### DATA FOR PROCESSING
═══

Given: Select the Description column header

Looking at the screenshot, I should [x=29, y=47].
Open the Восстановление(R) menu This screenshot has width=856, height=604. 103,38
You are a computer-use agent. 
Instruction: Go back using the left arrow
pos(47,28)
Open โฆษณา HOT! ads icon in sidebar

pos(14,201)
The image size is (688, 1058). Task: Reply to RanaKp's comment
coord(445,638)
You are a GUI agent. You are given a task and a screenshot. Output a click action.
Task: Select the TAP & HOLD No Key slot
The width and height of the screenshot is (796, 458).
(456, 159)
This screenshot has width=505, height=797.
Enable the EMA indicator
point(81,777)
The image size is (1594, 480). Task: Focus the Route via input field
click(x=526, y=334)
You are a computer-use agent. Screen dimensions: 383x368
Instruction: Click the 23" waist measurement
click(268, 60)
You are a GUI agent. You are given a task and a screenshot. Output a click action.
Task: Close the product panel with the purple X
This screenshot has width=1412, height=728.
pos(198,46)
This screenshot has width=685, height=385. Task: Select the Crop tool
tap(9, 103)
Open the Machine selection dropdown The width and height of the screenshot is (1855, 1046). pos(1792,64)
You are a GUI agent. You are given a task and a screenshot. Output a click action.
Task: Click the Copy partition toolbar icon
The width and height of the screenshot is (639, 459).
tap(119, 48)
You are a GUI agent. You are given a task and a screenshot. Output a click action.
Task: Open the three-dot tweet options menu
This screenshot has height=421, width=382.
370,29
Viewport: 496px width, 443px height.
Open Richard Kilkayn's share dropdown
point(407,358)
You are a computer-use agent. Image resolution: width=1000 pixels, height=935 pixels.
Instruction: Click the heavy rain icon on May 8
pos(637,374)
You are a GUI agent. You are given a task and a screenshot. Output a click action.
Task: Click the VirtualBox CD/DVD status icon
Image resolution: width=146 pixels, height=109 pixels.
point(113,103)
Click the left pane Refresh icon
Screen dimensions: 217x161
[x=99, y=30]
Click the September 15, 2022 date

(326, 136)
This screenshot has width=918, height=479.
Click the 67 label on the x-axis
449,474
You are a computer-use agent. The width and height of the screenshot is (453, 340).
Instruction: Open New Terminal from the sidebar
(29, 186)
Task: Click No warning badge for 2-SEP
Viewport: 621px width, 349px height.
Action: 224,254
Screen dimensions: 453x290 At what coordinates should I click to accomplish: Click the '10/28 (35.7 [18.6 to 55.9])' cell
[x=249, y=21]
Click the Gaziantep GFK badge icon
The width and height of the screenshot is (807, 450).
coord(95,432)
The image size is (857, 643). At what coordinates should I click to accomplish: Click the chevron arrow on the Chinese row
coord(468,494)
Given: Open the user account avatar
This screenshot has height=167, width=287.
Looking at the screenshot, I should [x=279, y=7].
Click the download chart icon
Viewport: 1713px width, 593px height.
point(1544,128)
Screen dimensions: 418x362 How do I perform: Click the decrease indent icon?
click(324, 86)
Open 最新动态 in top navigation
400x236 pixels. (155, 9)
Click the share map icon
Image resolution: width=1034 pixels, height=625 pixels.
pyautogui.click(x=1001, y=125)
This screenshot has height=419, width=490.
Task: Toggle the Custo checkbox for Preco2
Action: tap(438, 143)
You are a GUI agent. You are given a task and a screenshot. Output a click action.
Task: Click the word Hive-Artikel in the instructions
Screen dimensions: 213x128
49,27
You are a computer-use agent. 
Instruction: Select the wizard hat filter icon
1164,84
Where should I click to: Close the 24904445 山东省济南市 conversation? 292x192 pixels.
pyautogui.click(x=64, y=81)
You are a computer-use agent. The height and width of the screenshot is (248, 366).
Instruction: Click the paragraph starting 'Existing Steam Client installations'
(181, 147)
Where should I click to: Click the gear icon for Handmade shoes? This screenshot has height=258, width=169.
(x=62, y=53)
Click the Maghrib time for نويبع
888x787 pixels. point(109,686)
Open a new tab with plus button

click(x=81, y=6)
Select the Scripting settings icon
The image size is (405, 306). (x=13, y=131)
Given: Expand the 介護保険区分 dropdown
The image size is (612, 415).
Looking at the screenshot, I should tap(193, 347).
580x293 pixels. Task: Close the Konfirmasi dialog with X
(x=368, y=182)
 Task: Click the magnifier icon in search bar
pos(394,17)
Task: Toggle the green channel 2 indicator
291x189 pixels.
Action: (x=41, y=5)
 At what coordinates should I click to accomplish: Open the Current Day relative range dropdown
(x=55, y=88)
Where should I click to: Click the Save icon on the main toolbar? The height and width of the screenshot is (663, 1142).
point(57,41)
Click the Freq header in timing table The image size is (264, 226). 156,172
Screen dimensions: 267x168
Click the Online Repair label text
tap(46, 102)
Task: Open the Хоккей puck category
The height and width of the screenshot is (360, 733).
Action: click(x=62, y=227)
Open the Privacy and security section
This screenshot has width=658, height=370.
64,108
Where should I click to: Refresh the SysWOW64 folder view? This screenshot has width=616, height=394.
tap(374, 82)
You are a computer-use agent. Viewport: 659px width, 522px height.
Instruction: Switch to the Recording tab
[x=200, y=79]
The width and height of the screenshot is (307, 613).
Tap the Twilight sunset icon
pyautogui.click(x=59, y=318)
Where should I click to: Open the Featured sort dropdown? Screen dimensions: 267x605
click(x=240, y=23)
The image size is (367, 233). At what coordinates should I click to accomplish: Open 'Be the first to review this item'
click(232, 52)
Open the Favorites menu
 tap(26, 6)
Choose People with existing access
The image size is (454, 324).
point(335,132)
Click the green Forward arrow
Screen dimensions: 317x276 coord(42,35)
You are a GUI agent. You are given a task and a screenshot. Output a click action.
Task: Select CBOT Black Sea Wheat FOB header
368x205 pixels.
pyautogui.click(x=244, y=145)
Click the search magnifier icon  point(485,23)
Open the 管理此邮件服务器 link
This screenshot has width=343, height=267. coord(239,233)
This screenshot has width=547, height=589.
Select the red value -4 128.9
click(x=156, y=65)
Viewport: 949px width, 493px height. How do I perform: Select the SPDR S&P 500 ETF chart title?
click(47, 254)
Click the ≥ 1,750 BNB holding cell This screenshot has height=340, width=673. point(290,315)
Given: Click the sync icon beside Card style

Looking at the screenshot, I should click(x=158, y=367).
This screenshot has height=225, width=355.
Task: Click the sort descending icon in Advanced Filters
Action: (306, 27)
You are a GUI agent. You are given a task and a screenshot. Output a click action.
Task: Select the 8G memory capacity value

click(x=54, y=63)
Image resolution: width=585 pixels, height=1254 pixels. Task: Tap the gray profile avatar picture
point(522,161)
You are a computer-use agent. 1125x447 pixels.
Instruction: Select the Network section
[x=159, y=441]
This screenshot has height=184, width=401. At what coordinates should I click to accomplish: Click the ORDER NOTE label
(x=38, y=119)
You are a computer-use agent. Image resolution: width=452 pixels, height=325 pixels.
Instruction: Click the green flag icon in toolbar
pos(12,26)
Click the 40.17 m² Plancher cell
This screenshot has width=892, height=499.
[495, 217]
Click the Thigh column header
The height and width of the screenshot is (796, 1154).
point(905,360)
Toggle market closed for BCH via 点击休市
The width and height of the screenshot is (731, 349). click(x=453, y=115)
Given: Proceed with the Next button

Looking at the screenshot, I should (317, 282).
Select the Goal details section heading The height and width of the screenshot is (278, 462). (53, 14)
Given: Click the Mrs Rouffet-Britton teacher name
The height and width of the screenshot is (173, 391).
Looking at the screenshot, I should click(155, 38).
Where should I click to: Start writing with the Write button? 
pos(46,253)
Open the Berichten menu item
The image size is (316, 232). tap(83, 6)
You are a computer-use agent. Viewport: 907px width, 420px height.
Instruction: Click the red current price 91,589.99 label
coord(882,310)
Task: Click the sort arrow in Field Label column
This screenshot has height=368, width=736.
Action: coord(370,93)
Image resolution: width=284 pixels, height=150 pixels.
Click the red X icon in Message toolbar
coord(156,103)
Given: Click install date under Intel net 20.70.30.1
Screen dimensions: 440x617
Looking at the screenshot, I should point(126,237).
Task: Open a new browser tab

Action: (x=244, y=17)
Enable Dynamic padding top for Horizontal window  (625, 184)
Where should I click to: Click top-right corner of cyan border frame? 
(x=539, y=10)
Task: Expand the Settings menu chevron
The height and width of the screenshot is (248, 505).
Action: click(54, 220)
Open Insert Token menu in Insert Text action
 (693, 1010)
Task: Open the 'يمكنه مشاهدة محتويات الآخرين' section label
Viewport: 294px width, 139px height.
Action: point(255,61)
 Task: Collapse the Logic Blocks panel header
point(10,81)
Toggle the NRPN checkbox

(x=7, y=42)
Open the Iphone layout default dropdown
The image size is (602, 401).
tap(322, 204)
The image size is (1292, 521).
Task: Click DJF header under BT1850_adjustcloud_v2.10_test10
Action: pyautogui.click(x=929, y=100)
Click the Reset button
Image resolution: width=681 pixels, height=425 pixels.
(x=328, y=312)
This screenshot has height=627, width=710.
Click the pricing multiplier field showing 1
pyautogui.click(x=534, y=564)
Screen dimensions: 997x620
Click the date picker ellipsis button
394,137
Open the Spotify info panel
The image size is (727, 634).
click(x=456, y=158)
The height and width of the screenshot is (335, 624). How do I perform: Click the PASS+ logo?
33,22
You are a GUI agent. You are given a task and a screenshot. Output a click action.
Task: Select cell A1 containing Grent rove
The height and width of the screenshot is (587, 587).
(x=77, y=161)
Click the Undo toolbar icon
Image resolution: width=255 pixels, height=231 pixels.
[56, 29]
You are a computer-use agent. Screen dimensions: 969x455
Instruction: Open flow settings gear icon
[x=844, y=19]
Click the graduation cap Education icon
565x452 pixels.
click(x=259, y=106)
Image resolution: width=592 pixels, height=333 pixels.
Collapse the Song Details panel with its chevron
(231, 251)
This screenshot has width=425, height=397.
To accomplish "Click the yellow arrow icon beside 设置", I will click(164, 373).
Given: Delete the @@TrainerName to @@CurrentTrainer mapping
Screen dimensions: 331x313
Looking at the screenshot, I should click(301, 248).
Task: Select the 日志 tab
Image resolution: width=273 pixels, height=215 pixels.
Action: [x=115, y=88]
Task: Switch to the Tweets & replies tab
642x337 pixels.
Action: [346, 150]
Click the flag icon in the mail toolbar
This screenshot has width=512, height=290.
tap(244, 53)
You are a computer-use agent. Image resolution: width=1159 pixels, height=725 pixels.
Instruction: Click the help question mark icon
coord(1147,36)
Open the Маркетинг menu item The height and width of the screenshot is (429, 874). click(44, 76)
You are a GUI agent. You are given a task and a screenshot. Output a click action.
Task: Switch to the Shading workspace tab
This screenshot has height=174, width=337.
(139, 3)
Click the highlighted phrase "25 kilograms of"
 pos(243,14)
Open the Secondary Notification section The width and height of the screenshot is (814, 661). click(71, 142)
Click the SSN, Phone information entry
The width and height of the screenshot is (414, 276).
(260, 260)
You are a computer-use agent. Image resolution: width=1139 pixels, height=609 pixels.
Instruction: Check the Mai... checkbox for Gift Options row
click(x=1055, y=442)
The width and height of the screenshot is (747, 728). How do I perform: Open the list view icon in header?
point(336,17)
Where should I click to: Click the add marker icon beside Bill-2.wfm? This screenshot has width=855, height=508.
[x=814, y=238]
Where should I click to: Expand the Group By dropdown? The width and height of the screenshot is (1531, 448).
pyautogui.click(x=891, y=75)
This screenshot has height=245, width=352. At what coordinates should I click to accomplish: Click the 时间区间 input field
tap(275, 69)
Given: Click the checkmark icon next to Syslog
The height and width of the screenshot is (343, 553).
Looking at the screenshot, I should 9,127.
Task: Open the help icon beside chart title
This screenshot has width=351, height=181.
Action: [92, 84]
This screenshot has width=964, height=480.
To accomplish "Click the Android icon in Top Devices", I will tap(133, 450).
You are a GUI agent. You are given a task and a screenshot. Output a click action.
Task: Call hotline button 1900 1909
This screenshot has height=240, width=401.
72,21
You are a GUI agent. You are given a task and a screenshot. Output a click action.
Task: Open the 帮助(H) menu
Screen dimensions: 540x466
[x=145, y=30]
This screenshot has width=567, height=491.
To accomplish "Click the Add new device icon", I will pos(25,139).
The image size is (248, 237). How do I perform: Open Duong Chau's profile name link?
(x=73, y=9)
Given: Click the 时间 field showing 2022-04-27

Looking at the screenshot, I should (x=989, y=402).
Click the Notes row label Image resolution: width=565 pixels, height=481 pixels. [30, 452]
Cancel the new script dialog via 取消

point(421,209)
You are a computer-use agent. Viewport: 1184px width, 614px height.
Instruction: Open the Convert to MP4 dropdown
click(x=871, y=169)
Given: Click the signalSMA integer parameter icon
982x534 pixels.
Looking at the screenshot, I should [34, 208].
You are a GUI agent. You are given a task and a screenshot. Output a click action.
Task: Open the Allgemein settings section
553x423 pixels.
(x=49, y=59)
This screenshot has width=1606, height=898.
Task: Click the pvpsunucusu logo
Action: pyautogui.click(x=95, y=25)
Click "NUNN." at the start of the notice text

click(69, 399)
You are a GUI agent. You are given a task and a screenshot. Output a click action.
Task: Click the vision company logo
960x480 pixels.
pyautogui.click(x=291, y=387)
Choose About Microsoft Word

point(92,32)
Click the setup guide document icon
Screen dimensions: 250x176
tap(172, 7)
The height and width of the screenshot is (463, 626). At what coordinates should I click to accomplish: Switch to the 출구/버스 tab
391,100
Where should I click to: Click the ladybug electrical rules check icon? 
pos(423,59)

═══

### WORK REQUEST
Where does the word "will" appear in the records above? Return every line that holds it.

### TASK RESULT
To accomplish "Click the yellow arrow icon beside 设置", I will click(164, 373).
To accomplish "Click the Android icon in Top Devices", I will tap(133, 450).
To accomplish "Click the Add new device icon", I will pos(25,139).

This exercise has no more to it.